O fato de sermos um modelo peer-to-peer permite rápidas adaptações e uma construção em conjunto com os alunos. Partimos de um questionamento profundo sobre o que faz a parte presencial da nossa experiência ter valor. Ainda é cedo para apontar para um modelo específico, mas os sinais positivos nos deixam confiantes de que estamos no caminho certo e distantes dos problemas relatados no início desse artigo. Fatores importantes no nosso modelo – que permitem escalar a oportunidade para quem quer aprender tecnologia –, residem em sermos gratuitos e não exigirmos escolaridade. Muita gente enfrenta desafios financeiros ou de falta de um histórico escolar. A 42 tem um processo rigoroso, mas que avalia o indivíduo pela lógica e resiliência – e, ao mesmo tempo – sem a barreira financeira, que muitas vezes é enorme.
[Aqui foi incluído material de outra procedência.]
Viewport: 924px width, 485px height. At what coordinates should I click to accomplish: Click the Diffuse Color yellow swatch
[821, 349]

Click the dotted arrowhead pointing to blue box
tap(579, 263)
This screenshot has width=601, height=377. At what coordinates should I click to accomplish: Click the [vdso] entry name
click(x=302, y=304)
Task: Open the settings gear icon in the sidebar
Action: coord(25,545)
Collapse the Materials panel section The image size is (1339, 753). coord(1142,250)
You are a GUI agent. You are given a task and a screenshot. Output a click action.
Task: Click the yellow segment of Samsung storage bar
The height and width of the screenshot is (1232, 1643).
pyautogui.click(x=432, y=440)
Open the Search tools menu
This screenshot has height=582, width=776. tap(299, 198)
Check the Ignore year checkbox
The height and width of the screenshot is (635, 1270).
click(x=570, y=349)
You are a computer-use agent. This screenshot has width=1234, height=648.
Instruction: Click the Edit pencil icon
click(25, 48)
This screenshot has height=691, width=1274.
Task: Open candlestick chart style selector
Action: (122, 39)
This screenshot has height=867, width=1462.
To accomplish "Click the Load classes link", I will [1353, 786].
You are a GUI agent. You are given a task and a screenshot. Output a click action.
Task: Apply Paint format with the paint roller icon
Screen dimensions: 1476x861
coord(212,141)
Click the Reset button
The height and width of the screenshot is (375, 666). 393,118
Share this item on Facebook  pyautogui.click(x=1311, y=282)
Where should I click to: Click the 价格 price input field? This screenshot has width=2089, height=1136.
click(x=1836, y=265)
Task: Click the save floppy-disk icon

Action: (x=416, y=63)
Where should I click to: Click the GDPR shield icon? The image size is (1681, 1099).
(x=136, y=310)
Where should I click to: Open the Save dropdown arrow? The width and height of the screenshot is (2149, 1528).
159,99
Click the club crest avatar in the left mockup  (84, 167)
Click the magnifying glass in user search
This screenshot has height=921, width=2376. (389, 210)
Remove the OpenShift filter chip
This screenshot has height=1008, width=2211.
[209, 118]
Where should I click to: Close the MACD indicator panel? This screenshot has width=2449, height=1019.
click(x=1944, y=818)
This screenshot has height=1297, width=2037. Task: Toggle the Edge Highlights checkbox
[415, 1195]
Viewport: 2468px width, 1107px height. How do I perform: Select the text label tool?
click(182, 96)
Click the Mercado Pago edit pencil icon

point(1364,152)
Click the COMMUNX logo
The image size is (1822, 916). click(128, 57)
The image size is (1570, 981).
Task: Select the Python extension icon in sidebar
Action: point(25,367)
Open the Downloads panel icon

A 42 oferece um modelo educacional que ganhou notoriedade internacional por ser muito eficiente no preparo dos alunos com habilidades-chave para o mundo digital, como aprender a aprender, colaborar em ambientes diversos e resolver problemas complexos. Por ser uma rede global no qual os alunos também participam da evolução do ensino, hoje existem milhares de pessoas em mais de 30 campi construindo a 42 – e isso nos traz uma alta capacidade de inovação e adaptação ao mundo digital. Neste modelo a pessoa aprende de maneira direta a construir softwares, mas a partir daí as possibilidades de desenvolvimento pessoal e de impacto são quase que infinitas.
Nosso objetivo imediato é que o modelo tenha impacto na formação de profissionais preparados para serem líderes na área digital no Brasil – seja por meio do empreendedorismo, ou por meio da atuação em empresas estabelecidas. Buscamos tornar o país um importante centro de contribuição para a formação e evolução da rede internacional da 42.